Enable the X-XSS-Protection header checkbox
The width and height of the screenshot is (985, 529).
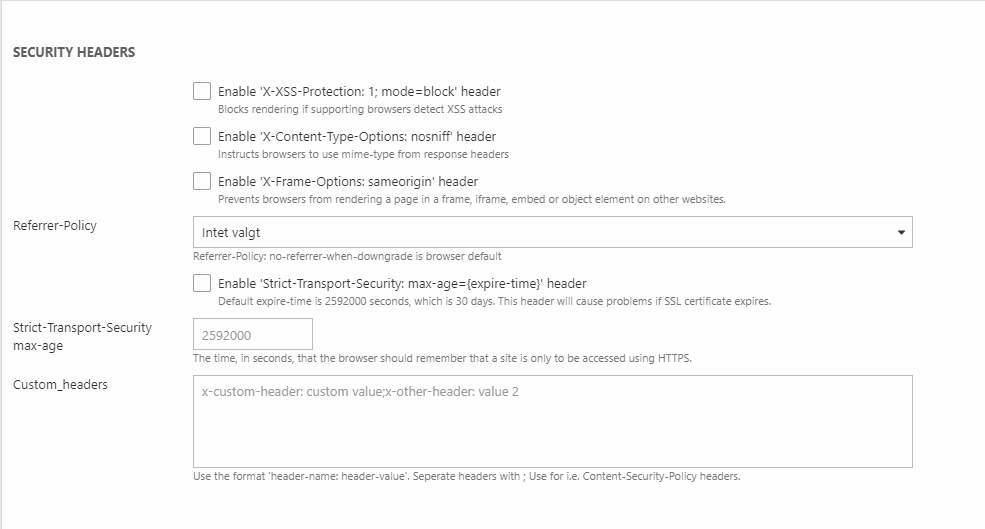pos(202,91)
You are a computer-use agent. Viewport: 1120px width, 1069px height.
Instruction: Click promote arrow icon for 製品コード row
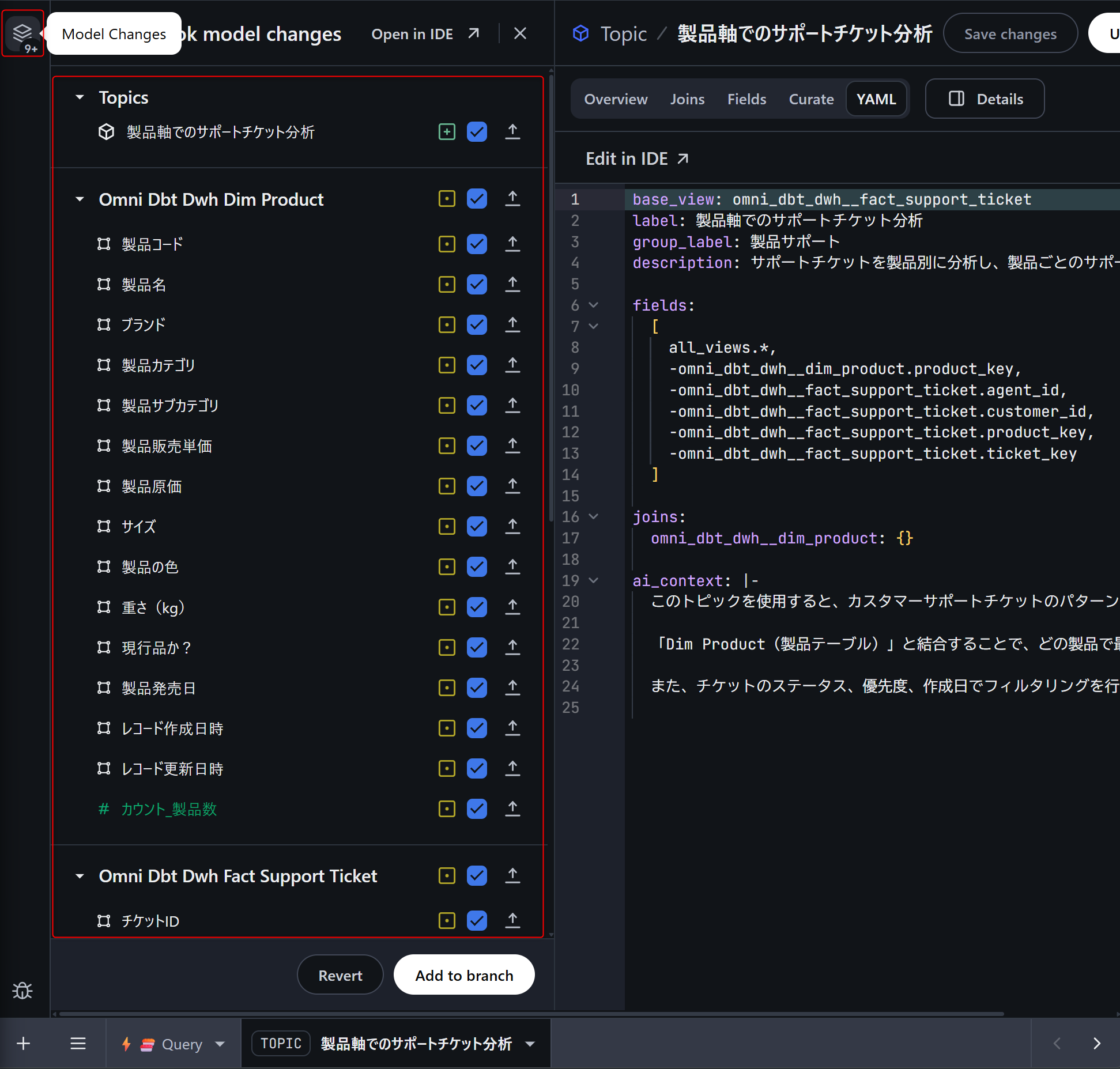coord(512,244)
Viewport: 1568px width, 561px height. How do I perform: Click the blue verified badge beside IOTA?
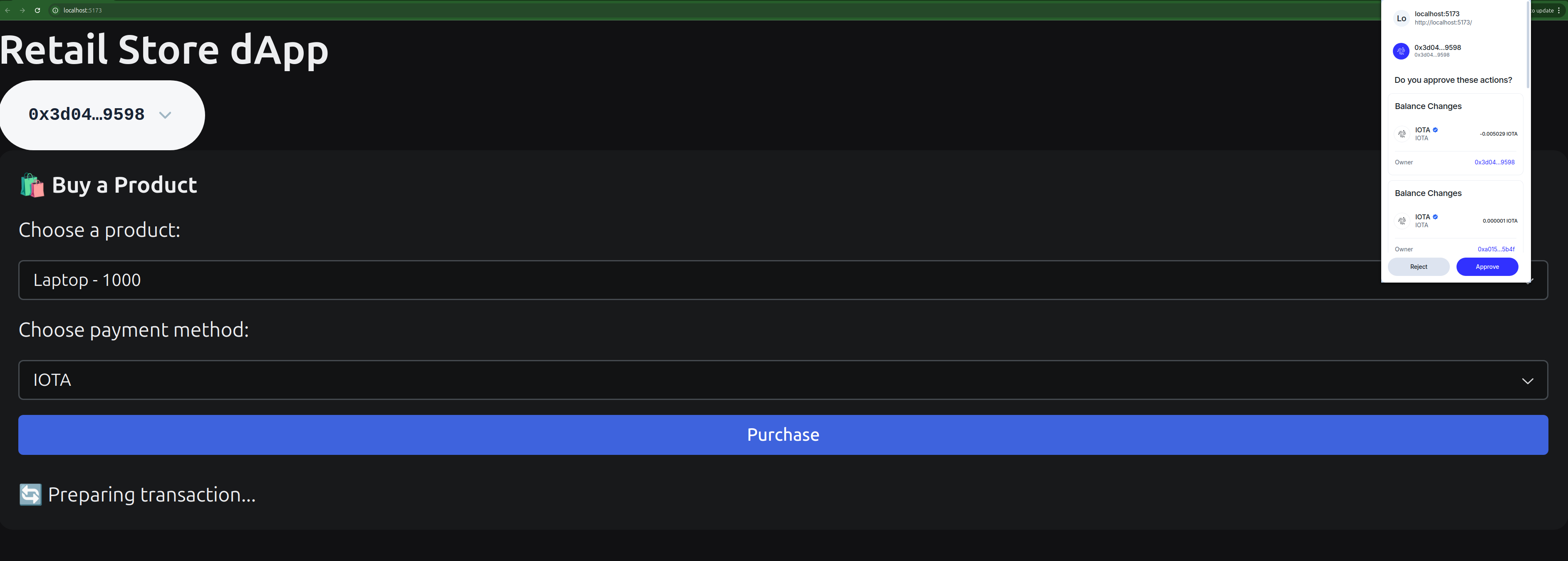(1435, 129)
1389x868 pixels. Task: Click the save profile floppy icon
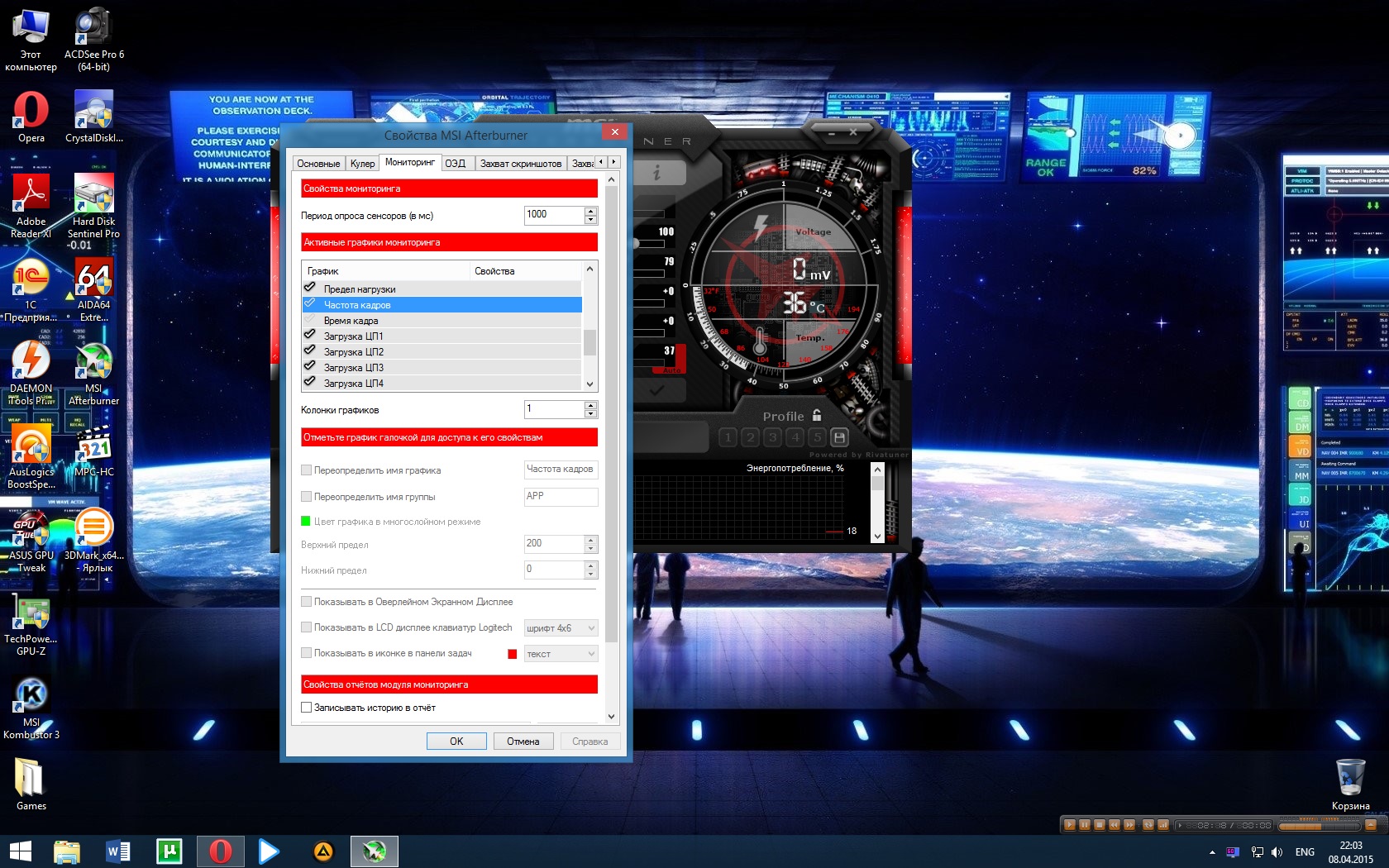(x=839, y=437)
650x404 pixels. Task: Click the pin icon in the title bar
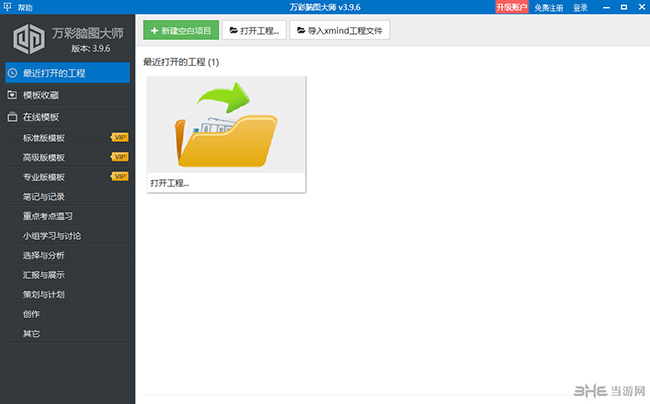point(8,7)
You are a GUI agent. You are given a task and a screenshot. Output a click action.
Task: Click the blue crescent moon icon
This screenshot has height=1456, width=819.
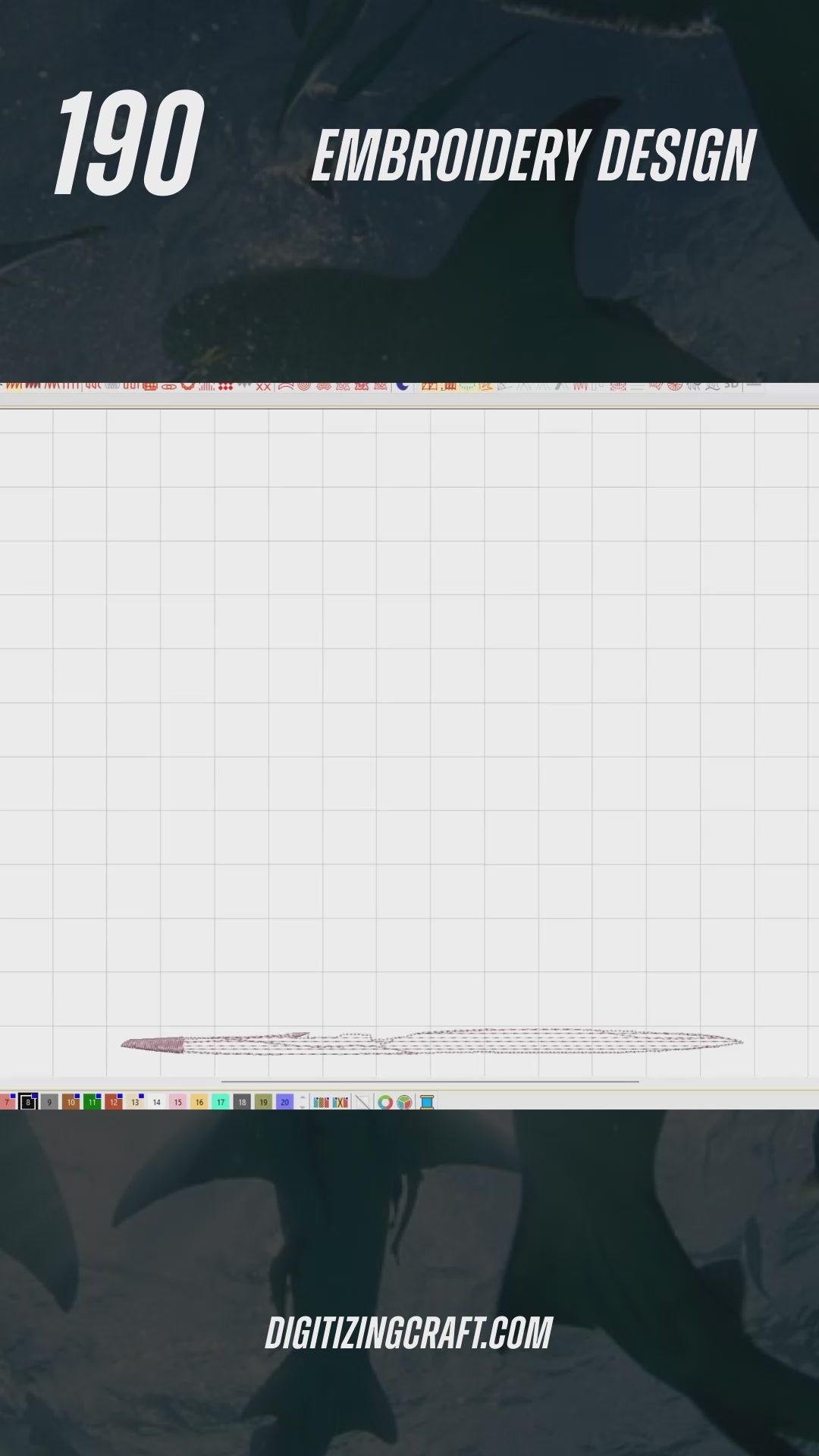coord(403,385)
::::
◆ **What needs to be done**: Starting with the line that contains "You are a GUI" and going on through the end of the records, recast those lines as a Markdown table with the columns Number and Entry. Skip blank lines and leave the pictures out.

◆ **Response to the exercise**:
| Number | Entry |
|---|---|
| 1 | You are a GUI agent. You are given a task and a screenshot. Output a click action. |
| 2 | Task: Click the blue crescent moon icon |
| 3 | This screenshot has height=1456, width=819. |
| 4 | coord(403,385) |